Exercise material →
════════════════════
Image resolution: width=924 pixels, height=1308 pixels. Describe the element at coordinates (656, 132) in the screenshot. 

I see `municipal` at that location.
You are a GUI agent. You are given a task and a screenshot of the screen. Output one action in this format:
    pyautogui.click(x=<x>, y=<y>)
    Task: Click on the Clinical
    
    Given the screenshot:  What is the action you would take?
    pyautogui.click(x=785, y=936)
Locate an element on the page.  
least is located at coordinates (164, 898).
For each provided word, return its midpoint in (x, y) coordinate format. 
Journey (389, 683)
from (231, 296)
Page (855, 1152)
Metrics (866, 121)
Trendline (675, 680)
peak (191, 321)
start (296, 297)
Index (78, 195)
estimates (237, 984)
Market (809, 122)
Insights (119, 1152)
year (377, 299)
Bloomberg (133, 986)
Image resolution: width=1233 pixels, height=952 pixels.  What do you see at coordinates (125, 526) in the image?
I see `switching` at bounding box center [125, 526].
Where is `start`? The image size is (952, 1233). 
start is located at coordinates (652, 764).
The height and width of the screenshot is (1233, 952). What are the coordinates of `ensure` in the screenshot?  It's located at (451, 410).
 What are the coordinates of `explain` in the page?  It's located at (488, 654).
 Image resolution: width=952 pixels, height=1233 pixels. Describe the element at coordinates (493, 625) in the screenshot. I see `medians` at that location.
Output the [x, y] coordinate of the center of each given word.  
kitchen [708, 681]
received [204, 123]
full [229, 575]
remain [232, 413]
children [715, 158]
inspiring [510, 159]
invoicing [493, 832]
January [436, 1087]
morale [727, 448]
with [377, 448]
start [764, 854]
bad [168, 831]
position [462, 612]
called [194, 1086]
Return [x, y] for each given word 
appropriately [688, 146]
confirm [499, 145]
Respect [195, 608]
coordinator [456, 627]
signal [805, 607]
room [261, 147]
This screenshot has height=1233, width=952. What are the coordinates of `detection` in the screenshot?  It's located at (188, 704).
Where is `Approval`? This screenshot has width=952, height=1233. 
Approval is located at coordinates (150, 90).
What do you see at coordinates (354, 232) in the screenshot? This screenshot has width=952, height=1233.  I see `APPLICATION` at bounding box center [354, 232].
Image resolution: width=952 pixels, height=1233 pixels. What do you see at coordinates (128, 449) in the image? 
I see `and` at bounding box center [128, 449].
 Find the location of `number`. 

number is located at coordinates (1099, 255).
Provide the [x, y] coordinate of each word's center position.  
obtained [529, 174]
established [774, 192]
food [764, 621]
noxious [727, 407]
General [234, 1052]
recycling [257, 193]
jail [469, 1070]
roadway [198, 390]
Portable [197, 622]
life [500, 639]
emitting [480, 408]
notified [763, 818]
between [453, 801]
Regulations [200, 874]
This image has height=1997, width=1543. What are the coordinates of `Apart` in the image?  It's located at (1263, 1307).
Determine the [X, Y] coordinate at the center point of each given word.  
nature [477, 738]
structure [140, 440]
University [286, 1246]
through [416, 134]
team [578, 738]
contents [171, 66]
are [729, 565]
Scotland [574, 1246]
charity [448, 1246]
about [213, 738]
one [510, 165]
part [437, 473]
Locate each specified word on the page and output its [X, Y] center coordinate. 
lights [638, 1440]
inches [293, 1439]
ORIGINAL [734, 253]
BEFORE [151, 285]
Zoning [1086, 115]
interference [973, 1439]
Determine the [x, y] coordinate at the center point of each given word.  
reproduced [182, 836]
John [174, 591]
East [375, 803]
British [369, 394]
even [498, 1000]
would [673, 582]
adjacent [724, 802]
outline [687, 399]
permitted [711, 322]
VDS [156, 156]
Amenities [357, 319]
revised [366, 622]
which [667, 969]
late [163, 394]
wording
════════════════════
Stated goal → Render every line of the data above as a Markdown table with a Row column that numbers each line and a Line column that holds its text. Leave out blank lines.

Task output →
| Row | Line |
|---|---|
| 1 | Image resolution: width=924 pixels, height=1308 pixels. Describe the element at coordinates (656, 132) in the screenshot.  |
| 2 | I see `municipal` at that location. |
| 3 | You are a GUI agent. You are given a task and a screenshot of the screen. Output one action in this format: |
| 4 |     pyautogui.click(x=<x>, y=<y>) |
| 5 |     Task: Click on the Clinical |
| 6 |     Given the screenshot:  What is the action you would take? |
| 7 |     pyautogui.click(x=785, y=936) |
| 8 | Locate an element on the page.   |
| 9 | least is located at coordinates (164, 898). |
| 10 | For each provided word, return its midpoint in (x, y) coordinate format.  |
| 11 | Journey (389, 683) |
| 12 | from (231, 296) |
| 13 | Page (855, 1152) |
| 14 | Metrics (866, 121) |
| 15 | Trendline (675, 680) |
| 16 | peak (191, 321) |
| 17 | start (296, 297) |
| 18 | Index (78, 195) |
| 19 | estimates (237, 984) |
| 20 | Market (809, 122) |
| 21 | Insights (119, 1152) |
| 22 | year (377, 299) |
| 23 | Bloomberg (133, 986) |
| 24 | Image resolution: width=1233 pixels, height=952 pixels.  What do you see at coordinates (125, 526) in the image? |
| 25 | I see `switching` at bounding box center [125, 526]. |
| 26 | Where is `start`? The image size is (952, 1233).  |
| 27 | start is located at coordinates (652, 764). |
| 28 | The height and width of the screenshot is (1233, 952). What are the coordinates of `ensure` in the screenshot?  It's located at (451, 410). |
| 29 |  What are the coordinates of `explain` in the page?  It's located at (488, 654). |
| 30 |  Image resolution: width=952 pixels, height=1233 pixels. Describe the element at coordinates (493, 625) in the screenshot. I see `medians` at that location. |
| 31 | Output the [x, y] coordinate of the center of each given word.   |
| 32 | kitchen [708, 681] |
| 33 | received [204, 123] |
| 34 | full [229, 575] |
| 35 | remain [232, 413] |
| 36 | children [715, 158] |
| 37 | inspiring [510, 159] |
| 38 | invoicing [493, 832] |
| 39 | January [436, 1087] |
| 40 | morale [727, 448] |
| 41 | with [377, 448] |
| 42 | start [764, 854] |
| 43 | bad [168, 831] |
| 44 | position [462, 612] |
| 45 | called [194, 1086] |
| 46 | Return [x, y] for each given word  |
| 47 | appropriately [688, 146] |
| 48 | confirm [499, 145] |
| 49 | Respect [195, 608] |
| 50 | coordinator [456, 627] |
| 51 | signal [805, 607] |
| 52 | room [261, 147] |
| 53 | This screenshot has height=1233, width=952. What are the coordinates of `detection` in the screenshot?  It's located at (188, 704). |
| 54 | Where is `Approval`? This screenshot has width=952, height=1233.  |
| 55 | Approval is located at coordinates (150, 90). |
| 56 | What do you see at coordinates (354, 232) in the screenshot? This screenshot has width=952, height=1233.  I see `APPLICATION` at bounding box center [354, 232]. |
| 57 | Image resolution: width=952 pixels, height=1233 pixels. What do you see at coordinates (128, 449) in the image?  |
| 58 | I see `and` at bounding box center [128, 449]. |
| 59 |  Find the location of `number`.  |
| 60 | number is located at coordinates (1099, 255). |
| 61 | Provide the [x, y] coordinate of each word's center position.   |
| 62 | obtained [529, 174] |
| 63 | established [774, 192] |
| 64 | food [764, 621] |
| 65 | noxious [727, 407] |
| 66 | General [234, 1052] |
| 67 | recycling [257, 193] |
| 68 | jail [469, 1070] |
| 69 | roadway [198, 390] |
| 70 | Portable [197, 622] |
| 71 | life [500, 639] |
| 72 | emitting [480, 408] |
| 73 | notified [763, 818] |
| 74 | between [453, 801] |
| 75 | Regulations [200, 874] |
| 76 | This image has height=1997, width=1543. What are the coordinates of `Apart` in the image?  It's located at (1263, 1307). |
| 77 | Determine the [X, Y] coordinate at the center point of each given word.   |
| 78 | nature [477, 738] |
| 79 | structure [140, 440] |
| 80 | University [286, 1246] |
| 81 | through [416, 134] |
| 82 | team [578, 738] |
| 83 | contents [171, 66] |
| 84 | are [729, 565] |
| 85 | Scotland [574, 1246] |
| 86 | charity [448, 1246] |
| 87 | about [213, 738] |
| 88 | one [510, 165] |
| 89 | part [437, 473] |
| 90 | Locate each specified word on the page and output its [X, Y] center coordinate.  |
| 91 | lights [638, 1440] |
| 92 | inches [293, 1439] |
| 93 | ORIGINAL [734, 253] |
| 94 | BEFORE [151, 285] |
| 95 | Zoning [1086, 115] |
| 96 | interference [973, 1439] |
| 97 | Determine the [x, y] coordinate at the center point of each given word.   |
| 98 | reproduced [182, 836] |
| 99 | John [174, 591] |
| 100 | East [375, 803] |
| 101 | British [369, 394] |
| 102 | even [498, 1000] |
| 103 | would [673, 582] |
| 104 | adjacent [724, 802] |
| 105 | outline [687, 399] |
| 106 | permitted [711, 322] |
| 107 | VDS [156, 156] |
| 108 | Amenities [357, 319] |
| 109 | revised [366, 622] |
| 110 | which [667, 969] |
| 111 | late [163, 394] |
| 112 | wording |